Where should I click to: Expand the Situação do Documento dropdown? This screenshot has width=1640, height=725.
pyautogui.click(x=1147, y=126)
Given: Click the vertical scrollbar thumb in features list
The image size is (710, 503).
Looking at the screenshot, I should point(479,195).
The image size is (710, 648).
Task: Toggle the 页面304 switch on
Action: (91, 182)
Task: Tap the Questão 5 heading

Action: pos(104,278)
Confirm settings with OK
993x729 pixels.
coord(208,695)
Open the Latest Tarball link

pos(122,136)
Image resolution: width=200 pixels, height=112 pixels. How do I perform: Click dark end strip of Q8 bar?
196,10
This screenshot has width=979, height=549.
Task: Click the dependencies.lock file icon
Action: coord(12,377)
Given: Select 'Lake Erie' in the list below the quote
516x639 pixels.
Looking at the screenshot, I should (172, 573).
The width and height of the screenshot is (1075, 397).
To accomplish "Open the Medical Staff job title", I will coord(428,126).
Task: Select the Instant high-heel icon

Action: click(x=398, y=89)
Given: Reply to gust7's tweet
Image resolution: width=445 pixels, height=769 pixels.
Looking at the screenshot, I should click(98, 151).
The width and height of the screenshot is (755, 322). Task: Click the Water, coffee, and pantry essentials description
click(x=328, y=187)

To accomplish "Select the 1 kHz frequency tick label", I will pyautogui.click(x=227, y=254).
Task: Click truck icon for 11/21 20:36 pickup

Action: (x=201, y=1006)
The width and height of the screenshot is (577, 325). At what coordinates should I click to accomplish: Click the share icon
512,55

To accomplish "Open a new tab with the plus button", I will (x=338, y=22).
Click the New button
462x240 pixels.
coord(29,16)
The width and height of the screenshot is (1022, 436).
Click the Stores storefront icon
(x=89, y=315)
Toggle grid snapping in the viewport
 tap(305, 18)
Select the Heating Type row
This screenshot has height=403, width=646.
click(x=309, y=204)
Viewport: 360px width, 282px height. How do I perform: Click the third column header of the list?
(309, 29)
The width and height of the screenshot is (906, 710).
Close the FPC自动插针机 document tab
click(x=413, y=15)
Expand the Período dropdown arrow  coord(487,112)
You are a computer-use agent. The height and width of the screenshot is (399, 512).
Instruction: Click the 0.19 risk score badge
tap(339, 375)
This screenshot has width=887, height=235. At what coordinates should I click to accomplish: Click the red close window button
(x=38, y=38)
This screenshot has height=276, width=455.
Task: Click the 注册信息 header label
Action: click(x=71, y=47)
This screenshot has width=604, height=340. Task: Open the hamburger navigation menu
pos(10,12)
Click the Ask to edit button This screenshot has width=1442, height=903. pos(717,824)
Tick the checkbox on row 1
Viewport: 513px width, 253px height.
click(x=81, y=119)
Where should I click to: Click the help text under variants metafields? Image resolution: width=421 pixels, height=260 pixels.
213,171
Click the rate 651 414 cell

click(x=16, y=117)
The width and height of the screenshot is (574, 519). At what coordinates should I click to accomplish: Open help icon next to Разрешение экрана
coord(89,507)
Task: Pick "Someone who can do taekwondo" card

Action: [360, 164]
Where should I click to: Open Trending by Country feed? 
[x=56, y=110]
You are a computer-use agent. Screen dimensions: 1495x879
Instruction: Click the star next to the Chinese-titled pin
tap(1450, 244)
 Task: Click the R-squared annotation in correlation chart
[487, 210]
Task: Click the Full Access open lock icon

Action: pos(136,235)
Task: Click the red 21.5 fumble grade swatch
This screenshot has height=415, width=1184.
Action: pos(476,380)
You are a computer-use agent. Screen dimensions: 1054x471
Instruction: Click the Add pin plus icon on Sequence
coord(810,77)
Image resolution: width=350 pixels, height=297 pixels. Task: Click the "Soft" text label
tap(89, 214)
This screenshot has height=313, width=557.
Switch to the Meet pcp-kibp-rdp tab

· · · ·

• **WHAT IS EXPECTED**
Your task is to copy every line in the entries that holds the string "agent".

• **RESPONSE TO THIS TASK**
You are a computer-use agent. The height and width of the screenshot is (399, 512).
You are a computer-use agent. Screen dimensions: 1495x879
You are a computer-use agent. Screen dimensions: 1054x471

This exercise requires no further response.